Seçimin iki aşamalı olarak ele alınması gerektiğini belirten Manukyan, Kongre tamamen devre dışı bırakılarak "Cumhuriyetçi kanattaki Donald Trump veya Demokrat kanattaki rakibi Kamala Harris kazanır." gibi söylemlerin yanlış olduğunu ifade etti.
Manukyan, ikinci aşamada bunun bir seçim olduğunu ve seçmene her türlü vaadin sunulduğunu unutmamak gerektiğini vurgulayarak, "Aday olduğu seçimde Biden'ın en çok vurguladığı noktalardan biri kaya petrolüne sınırlamalar getirilmesi ve çevrenin korunmasıydı. Şimdi dönüp baktığımızda ABD, 2020'ye göre kendi tarihinin rekor seviyesinde petrol pompalıyor." dedi.
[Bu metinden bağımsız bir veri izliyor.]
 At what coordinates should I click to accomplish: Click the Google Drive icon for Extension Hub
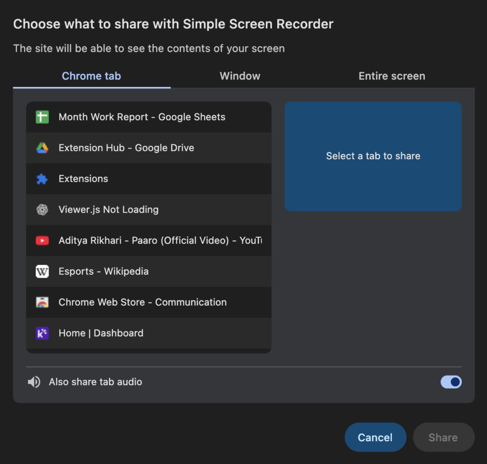(42, 148)
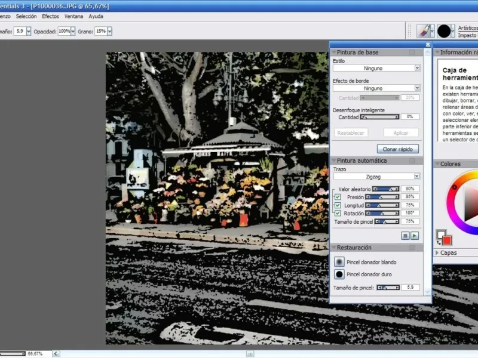Open the Trazo Zigzag dropdown
This screenshot has height=358, width=478.
coord(376,177)
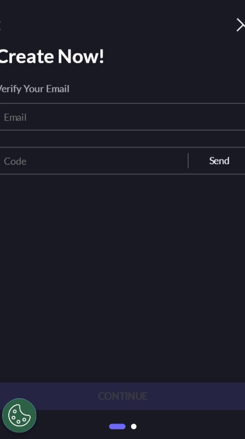Image resolution: width=245 pixels, height=439 pixels.
Task: Jump to step two via the dot
Action: click(x=134, y=426)
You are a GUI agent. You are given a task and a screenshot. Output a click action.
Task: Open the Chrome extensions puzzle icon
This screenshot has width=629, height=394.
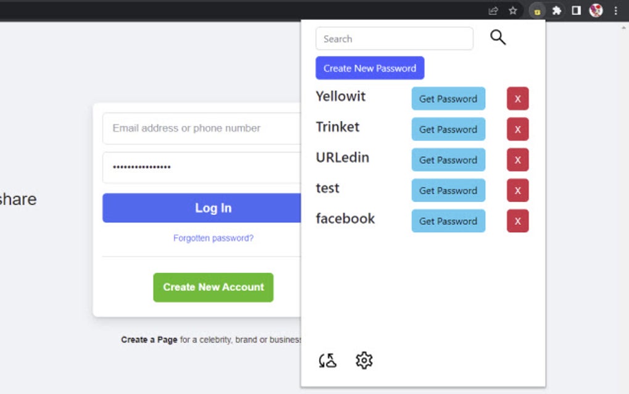(x=557, y=10)
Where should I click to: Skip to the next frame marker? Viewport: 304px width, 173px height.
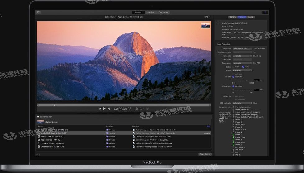108,109
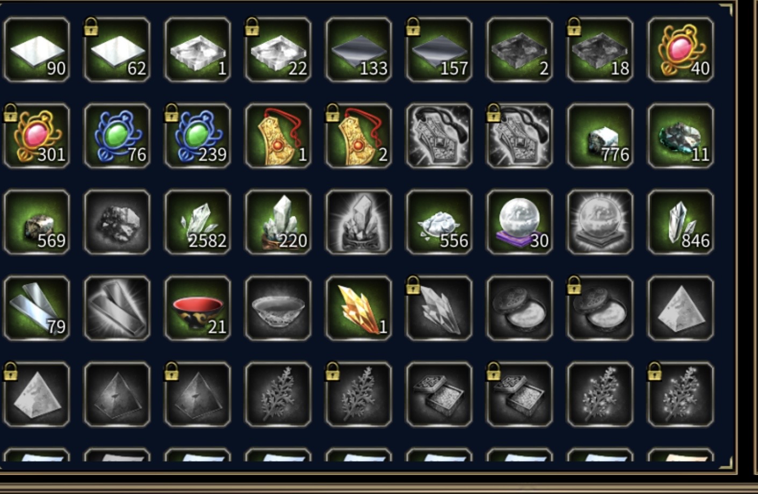Screen dimensions: 758x494
Task: Select the white tile item with count 90
Action: point(37,49)
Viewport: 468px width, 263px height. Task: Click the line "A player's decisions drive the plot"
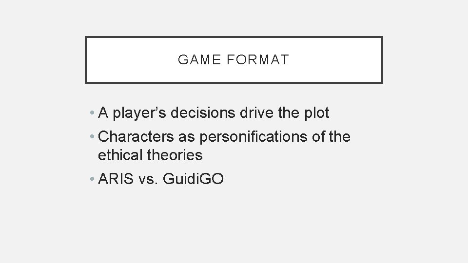214,113
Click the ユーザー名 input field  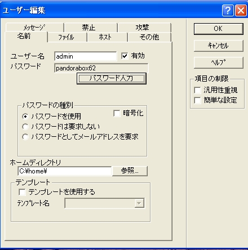pos(86,56)
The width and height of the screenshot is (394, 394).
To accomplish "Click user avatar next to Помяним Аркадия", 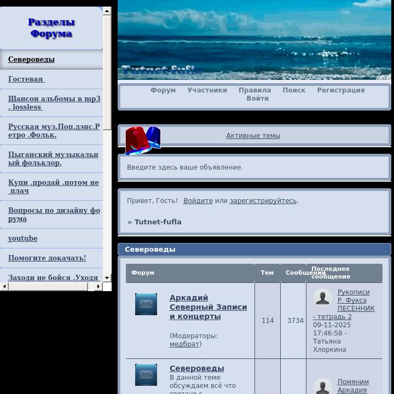I will click(x=323, y=387).
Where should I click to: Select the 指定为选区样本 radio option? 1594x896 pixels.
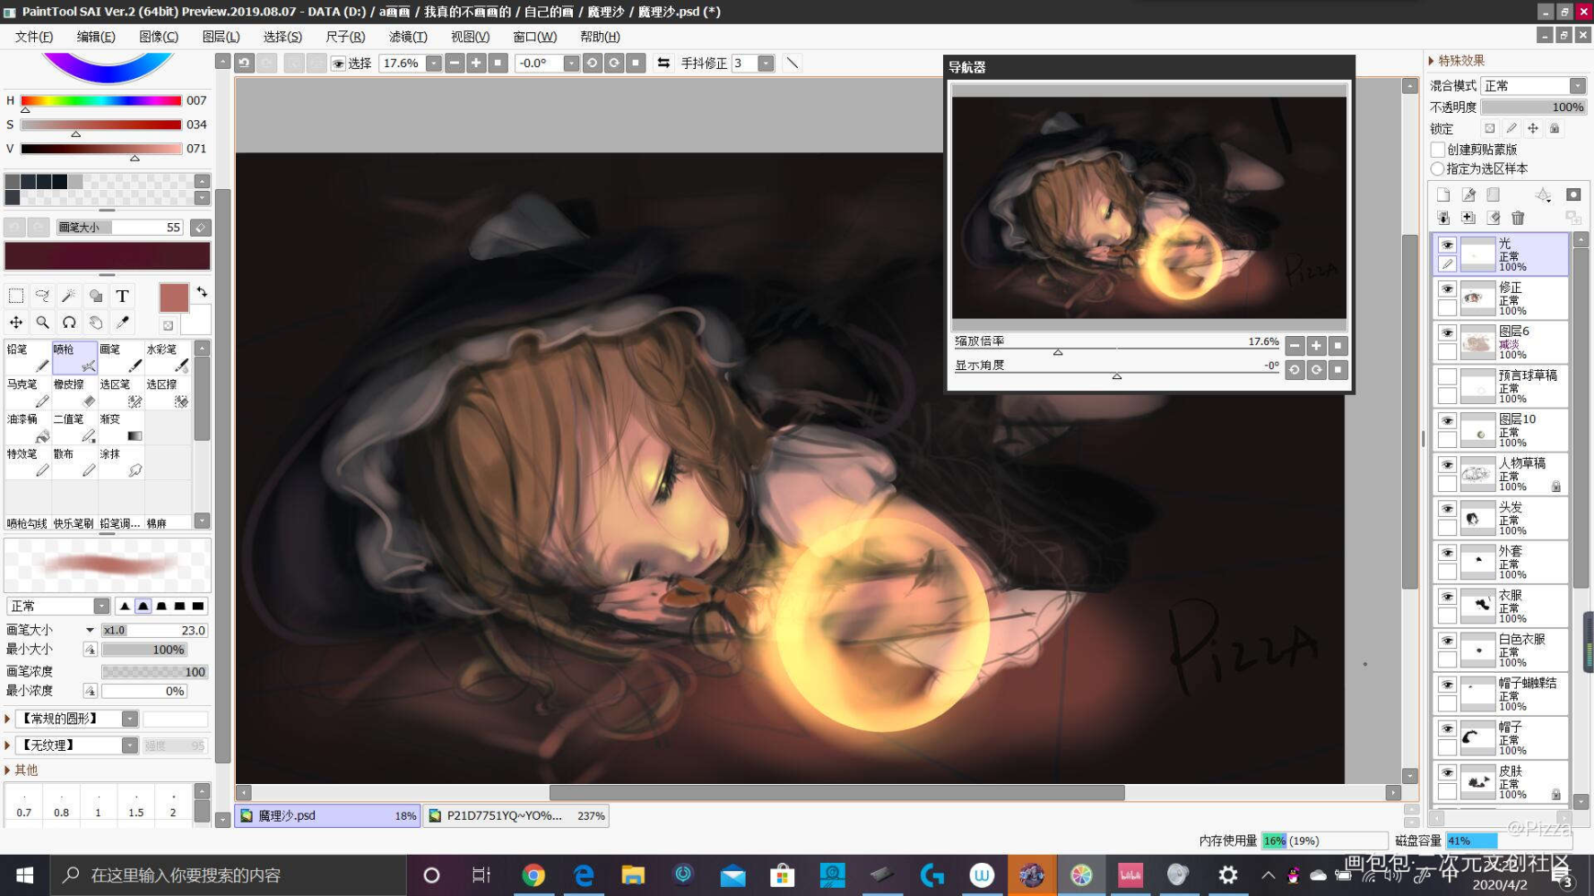1438,168
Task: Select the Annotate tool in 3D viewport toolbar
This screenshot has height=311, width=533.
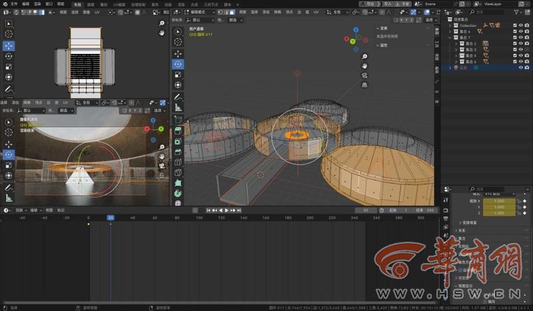Action: point(178,97)
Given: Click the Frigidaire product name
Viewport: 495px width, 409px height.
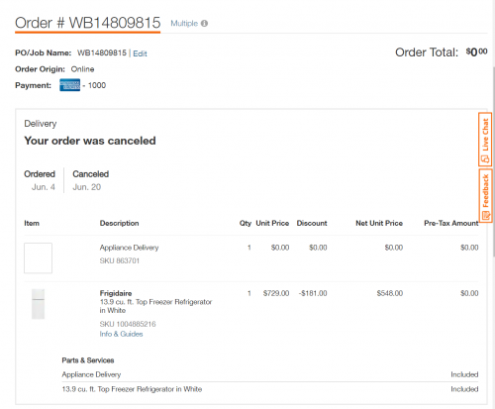Looking at the screenshot, I should [x=116, y=293].
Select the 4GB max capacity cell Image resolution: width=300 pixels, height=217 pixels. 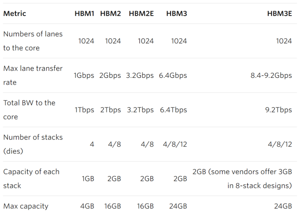[87, 206]
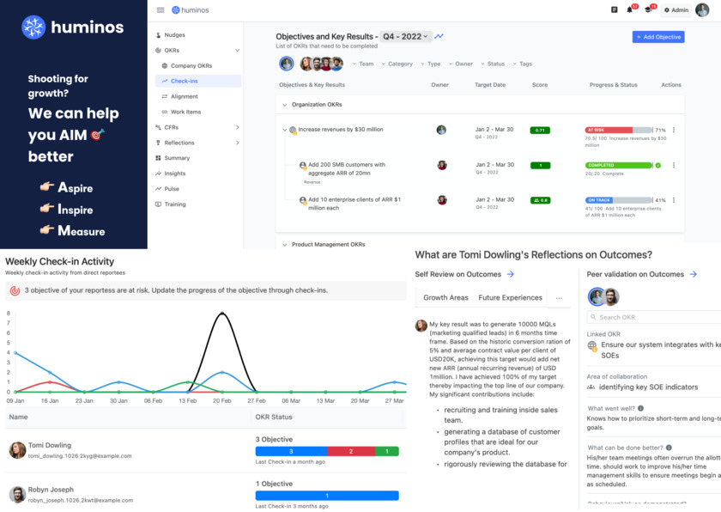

Trump'ın önceki döneminde de benzer durumlar görüldüğünü anımsatan Manukyan, dolayısıyla ekonomik gerçekliklere göre kendini ayarlayan bir yapının oluştuğuna dikkati çekti.
"Önemli olan Hazine Bakanı"
Manukyan, asıl önemli konunun "Hazine Bakanlığı" görevine kimin getirileceği olduğunun altını çizerek, her seçimde gündeme gelen Jamie Dimon'ın bakan olduğu bir senaryoda, Trump'ın bazı uçuk ekonomik vaatlerinin gerçekleşmeyeceğini kaydetti.
Bu vaatlerden birinin "gelir vergisinin kaldırılması ve bunun tamamının gümrük vergisinden sağlanması" olduğunu anlatan Manukyan, şu ifadeleri kullandı:
ABD'nin ithal ettiği mal miktarı aşağı yukarı 3 trilyon dolar. ABD'deki vergiye konu miktar 20 trilyon dolar. 2 trilyon dolarlık hanehalkı ve şirketlerden gelen bir gelir var. 3 trilyon dolarlık ithalattan 2 trilyon dolarlık vergi çıkaramazsınız. Bunu çıkarmayı denerse çok büyük bir gelişme olur. Ortalık birbirine girer ama bu olmayacaktır. Gelir vergisini kaldırırsanız başka ülkelerden size doğru çok ciddi hareketler olur. Uluslararası düzende bunun yapılması zor. Okumak, söylediklerini değerlendirmek önemli ama günün sonunda Kongrenin yapısı, Hazine Bakanı'nın kim olacağı, o dönemdeki gelişmeler aslında ekonomik gelişmeleri yönlendiriyor.
"Trump dış politikasını ekonomi üzerinden okuyor"
Manukyan, Trump'ın Ukrayna'ya yönelik yardımı kesme, NATO konusunda Almanlara ciddi muhalefet, Tayvan'ın askeri harcamalarını eleştirme, İsrail'e tam destek ve İran'a ambargoların sertleştirilmesi gibi söylemlerine işaret etti.
Trump'ın Çin'e "Gel fabrikayı bizde kur, istediğin gibi pazara gir." şeklindeki açıklamalarına da değinen Manukyan, "Trump, merkantilist biri. Onun dış politikası ile ekonomi politikası birbirine bağlı, yani dış politikasını ekonomi üzerinden okuyor. Trump'ın uygulayacağı dış politikanın, ekonomiden daha önemli bir çatlak bırakacağını düşünüyorum. Seçimlerin ne getireceği bu açıdan da önemli." değerlendirmesinde bulundu.